Fincher Talks Benjamin Button and VFX
BD: I don't know about that: there was some damn good acting in the '40s.
DF: Well, I look at it this way: It's kind of like Errol Flynn. He was a wonderful onscreen personality but it was indicative of physical types and physical expressions and wardrobing and posing and it was driven by [something external]. Certainly if there was anything internal going on for Robin Hood, it was whatever you wanted to see. So that's where I think performance capture is and at some point there will have to be Marlon Brando of the digital performance, where all of a sudden people will realize there's this whole other plane of existence.
BD: Or Robert Downey.
DF: Well, yeah, that's a good example. Before Iron Man, not to take anything away from Michael Keaton's Batman, which I think was spectacular, but, again, acting and performance are two different things. Acting is what you do; the performance is the thing that you make from the acting. And so many people confuse the two. When you look at Keaton's performance... First of all, what an uphill battle. Everybody thought: "Michael Keaton?! Are you out of your mind?! And then you saw it and you went, "Wow!" There was something about his mechanism and the way that he dramatizes what happens internally -- his frustrations -- that really works.
Again, this is all totally personal, but I look at Gary Oldman's performance in Batman Begins... I haven't seen a character in a "comicbook" movie quite like it. He's so good. Heath Ledger aside, and he did an amazing thing and deserves all the posthumous acclaim...
BD: But less is more with Oldman and he is so grounded in reality.
DF: Well, that's what I'm saying. By virtue of the moments they choose to make real -- and Oldman does this so well in Batman Begins -- all the miniatures and CG and train chases and rocket cars aside, you go: "Wait a minute! This guy seems like a real guy!" Again, I love Heath Ledger, but if you really want to see someone in a comicbook, I think Gary Oldman is the one.
BD: Well, he's playing Bob Cratchit, Marley and Tiny Tim in A Christmas Carol.
DF: That'll be amazing.
BD: And what do you think about all this stereoscopic hoopla?
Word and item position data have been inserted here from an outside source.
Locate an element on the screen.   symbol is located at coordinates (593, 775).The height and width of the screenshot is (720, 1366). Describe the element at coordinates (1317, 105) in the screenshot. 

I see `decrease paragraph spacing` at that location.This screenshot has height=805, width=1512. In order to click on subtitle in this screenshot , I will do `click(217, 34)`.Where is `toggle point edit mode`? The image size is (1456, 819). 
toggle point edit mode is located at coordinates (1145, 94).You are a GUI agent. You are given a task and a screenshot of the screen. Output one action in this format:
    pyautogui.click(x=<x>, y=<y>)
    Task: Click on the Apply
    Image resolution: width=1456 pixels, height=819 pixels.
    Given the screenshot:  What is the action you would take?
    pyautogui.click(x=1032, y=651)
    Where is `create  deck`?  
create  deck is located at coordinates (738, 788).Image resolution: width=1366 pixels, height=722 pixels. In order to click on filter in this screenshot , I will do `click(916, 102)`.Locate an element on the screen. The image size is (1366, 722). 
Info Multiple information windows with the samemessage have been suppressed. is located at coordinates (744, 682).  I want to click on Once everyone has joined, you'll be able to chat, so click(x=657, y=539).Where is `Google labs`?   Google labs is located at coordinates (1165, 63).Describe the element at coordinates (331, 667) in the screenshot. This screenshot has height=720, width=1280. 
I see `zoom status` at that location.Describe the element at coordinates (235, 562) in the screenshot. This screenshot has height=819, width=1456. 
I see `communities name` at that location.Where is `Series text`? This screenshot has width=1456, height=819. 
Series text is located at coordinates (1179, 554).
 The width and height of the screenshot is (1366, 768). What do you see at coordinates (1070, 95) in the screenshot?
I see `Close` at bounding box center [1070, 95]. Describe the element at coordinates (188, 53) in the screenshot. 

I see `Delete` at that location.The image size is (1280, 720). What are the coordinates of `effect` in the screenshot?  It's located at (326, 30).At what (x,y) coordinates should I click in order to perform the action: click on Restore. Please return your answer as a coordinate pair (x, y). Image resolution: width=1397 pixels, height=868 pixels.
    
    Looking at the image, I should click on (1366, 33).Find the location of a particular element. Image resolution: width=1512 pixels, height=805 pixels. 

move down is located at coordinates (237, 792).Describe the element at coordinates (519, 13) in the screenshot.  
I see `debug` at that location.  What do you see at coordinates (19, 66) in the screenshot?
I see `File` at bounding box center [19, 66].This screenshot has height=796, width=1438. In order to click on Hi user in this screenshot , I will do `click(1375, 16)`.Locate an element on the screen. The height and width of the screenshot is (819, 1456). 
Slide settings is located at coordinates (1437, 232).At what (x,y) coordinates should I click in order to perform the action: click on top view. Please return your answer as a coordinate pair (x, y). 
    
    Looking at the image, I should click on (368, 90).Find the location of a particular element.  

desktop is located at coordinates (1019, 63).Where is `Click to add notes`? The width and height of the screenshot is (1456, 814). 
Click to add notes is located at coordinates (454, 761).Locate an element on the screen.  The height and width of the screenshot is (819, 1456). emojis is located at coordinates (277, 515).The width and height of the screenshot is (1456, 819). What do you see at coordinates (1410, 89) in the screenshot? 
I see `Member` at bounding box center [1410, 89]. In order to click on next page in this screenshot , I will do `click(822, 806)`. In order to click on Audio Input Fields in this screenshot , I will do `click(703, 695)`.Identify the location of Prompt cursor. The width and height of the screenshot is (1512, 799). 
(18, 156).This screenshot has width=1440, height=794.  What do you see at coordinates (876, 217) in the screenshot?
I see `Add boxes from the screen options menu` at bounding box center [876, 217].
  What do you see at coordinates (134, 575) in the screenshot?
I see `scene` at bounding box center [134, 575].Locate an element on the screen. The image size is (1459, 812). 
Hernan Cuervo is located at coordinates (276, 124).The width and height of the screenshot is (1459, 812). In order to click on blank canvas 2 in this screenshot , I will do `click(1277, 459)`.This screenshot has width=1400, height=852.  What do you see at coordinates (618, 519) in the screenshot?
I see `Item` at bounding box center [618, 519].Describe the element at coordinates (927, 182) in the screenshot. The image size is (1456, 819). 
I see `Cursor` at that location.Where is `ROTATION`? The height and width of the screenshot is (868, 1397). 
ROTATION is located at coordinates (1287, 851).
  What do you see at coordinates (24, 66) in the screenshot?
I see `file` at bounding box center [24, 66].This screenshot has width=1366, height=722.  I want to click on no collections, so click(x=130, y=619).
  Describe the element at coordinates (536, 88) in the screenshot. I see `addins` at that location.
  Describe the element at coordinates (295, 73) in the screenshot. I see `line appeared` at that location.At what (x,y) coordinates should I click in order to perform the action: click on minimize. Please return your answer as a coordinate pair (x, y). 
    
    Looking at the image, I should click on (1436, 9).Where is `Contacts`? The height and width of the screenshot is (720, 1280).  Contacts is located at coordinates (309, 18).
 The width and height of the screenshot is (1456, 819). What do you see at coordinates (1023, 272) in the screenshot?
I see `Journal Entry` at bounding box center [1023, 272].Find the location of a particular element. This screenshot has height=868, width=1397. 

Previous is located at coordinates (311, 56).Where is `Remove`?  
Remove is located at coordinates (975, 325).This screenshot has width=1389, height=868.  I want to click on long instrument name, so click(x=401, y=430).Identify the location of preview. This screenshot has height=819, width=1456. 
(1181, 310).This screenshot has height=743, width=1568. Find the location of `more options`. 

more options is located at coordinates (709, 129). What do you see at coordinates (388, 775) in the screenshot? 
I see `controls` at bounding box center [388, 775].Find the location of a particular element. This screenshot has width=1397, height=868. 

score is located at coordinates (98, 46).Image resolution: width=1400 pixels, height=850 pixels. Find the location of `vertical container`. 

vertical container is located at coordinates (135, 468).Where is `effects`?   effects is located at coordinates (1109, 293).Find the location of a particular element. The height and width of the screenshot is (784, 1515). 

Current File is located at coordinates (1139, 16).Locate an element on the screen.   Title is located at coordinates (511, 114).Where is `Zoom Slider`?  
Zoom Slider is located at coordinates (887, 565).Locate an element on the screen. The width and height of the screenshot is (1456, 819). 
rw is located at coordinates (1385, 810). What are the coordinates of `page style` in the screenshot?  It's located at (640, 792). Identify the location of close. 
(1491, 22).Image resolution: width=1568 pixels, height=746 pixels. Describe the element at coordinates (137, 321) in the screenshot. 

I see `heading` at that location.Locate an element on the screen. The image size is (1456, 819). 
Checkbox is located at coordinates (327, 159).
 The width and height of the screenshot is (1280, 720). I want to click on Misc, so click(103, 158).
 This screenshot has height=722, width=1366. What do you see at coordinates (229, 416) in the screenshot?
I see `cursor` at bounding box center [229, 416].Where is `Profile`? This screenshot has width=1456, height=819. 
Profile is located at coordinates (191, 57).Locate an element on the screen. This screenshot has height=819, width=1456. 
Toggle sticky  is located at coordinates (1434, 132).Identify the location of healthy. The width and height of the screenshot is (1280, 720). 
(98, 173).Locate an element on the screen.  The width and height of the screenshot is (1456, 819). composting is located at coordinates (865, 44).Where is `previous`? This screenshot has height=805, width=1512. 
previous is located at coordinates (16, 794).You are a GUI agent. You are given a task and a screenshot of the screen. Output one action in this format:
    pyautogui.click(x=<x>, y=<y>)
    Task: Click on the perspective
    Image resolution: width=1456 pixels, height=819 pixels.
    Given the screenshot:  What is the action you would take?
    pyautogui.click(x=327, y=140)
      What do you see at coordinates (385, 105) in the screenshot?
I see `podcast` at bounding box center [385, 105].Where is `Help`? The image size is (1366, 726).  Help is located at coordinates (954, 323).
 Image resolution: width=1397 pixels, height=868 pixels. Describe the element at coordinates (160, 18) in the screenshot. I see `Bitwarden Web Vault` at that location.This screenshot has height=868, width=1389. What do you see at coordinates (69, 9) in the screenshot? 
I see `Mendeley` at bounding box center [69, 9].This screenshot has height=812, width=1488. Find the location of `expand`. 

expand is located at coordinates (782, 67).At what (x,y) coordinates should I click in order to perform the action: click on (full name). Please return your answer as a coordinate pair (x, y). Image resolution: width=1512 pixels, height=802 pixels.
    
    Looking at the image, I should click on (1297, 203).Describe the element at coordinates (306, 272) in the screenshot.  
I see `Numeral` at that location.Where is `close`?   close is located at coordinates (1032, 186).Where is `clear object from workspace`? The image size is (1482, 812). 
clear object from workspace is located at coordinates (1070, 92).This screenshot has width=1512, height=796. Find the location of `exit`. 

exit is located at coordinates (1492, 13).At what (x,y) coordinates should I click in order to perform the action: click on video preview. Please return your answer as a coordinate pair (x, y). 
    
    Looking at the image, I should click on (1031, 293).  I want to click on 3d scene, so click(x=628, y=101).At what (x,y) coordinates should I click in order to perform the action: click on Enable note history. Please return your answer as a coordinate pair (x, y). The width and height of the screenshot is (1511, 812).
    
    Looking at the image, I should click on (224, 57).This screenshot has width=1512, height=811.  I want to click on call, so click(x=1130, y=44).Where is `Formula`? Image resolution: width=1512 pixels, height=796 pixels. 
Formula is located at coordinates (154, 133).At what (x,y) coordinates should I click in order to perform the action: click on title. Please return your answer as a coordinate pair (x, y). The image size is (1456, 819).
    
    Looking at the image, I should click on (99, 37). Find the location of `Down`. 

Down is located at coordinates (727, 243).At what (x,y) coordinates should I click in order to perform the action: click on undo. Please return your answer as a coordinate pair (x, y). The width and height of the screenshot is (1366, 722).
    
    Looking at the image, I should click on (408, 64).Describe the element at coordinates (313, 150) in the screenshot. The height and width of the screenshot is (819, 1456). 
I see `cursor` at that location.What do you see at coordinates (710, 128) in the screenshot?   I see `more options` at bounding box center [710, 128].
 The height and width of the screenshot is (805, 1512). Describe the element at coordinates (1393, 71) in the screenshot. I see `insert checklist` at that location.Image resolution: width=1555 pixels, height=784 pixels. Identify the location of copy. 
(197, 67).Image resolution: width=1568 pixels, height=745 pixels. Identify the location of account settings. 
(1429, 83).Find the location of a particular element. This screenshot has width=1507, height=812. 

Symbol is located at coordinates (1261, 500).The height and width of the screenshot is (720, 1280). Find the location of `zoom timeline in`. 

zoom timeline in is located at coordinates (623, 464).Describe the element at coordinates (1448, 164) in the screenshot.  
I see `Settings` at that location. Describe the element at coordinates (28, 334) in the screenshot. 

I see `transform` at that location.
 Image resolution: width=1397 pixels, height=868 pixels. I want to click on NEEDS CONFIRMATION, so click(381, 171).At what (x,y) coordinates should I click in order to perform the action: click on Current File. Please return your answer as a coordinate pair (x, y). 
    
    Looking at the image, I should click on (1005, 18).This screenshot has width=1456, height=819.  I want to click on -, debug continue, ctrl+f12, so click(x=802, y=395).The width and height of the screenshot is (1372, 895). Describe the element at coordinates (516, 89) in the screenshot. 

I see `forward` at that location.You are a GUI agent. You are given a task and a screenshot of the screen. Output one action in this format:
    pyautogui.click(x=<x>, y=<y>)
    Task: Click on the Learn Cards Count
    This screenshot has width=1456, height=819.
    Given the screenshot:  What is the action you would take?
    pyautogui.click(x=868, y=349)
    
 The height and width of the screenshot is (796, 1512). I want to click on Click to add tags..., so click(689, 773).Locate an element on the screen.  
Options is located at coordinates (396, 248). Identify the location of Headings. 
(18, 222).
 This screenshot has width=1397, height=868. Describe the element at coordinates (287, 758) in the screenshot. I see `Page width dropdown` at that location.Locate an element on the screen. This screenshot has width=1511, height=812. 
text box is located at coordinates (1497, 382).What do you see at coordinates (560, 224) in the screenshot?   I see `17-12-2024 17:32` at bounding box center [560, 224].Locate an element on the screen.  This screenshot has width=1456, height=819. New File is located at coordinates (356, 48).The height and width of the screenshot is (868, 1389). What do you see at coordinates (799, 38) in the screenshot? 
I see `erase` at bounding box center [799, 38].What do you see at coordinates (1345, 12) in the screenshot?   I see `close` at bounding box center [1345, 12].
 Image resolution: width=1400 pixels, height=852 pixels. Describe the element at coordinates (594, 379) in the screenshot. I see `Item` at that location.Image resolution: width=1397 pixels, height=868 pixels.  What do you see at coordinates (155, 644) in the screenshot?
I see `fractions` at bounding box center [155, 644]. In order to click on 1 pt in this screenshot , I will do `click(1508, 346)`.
DF: I think... it's like crack. If you can create enough of a need, this is a great way to hold on to copyrights. I don't know. It certainly necessitates a new language. I just don't know whether... I mean, I can't think of 10% of the movies I've seen as needing to be in 3-D. I guess Star Wars and The Empire Strikes Back in 3-D would be pretty balls out.
BD: Obviously Avatar will be worth the effort.
DF: Oh, yeah. I think if you gave me the original opportunity to see Terminator in 3-D, I would do it, but it wouldn't negate having the 2-D version. You know, that guy's worth seeing if you only had one eye.
BD: And what do you have going next?
DF: Nothing, man. I've got four months of sleep, but just try and wake me up.
BD: Are you still trying to get Heavy Metal off the ground?
DF: You know, when you tell people that you want to make R-rated animation for teenage boys, oddly enough, they don't flock to put up cash for it. But, it is what it is.
BD: And Torso, the Eliot Ness/serial killer movie?
DF: Well, we're trying to find out what it's really gonna cost to do: get a real budget, because internal budgets that are done at studios have a different agenda. "Tell us what the absolute minimum is?" As opposed to: "What is it really gonna cost to pull this off and make it something that people are gonna want to battle parking and lines and babysitters for? That's a different equation comic book I remember on Panic Room, they had an internal budget of $22 million, and we were like, "Well, that's true: you could do it for that if you were doing it like Assault on Precinct 13, but I don't think you want to market that movie."
BD: So what's going to draw us to Torso?
DF: Well, to me, I love the idea of this self-righteous American heroic crusader and all of the questionable shit that he does in the name of his own... And Eliot Ness was a very interesting and very flawed and sometimes scary guy. But he meant well. But he did some really bizarre things. Also, we think we know the guy from The Untouchables. But that ended in '28 and then he goes off to Cleveland and really tears it up.
And I've got a beautiful World War II story that I want to do with Robert Towne and Brad Pitt [based on the biography of Wendell Fertig, a civil engineer in the Philippines, who led a guerilla force in the Japanese-occupied island of Mindanao]. So who knows?
Bill Desowitz is senior editor of VFXWorld and AWN.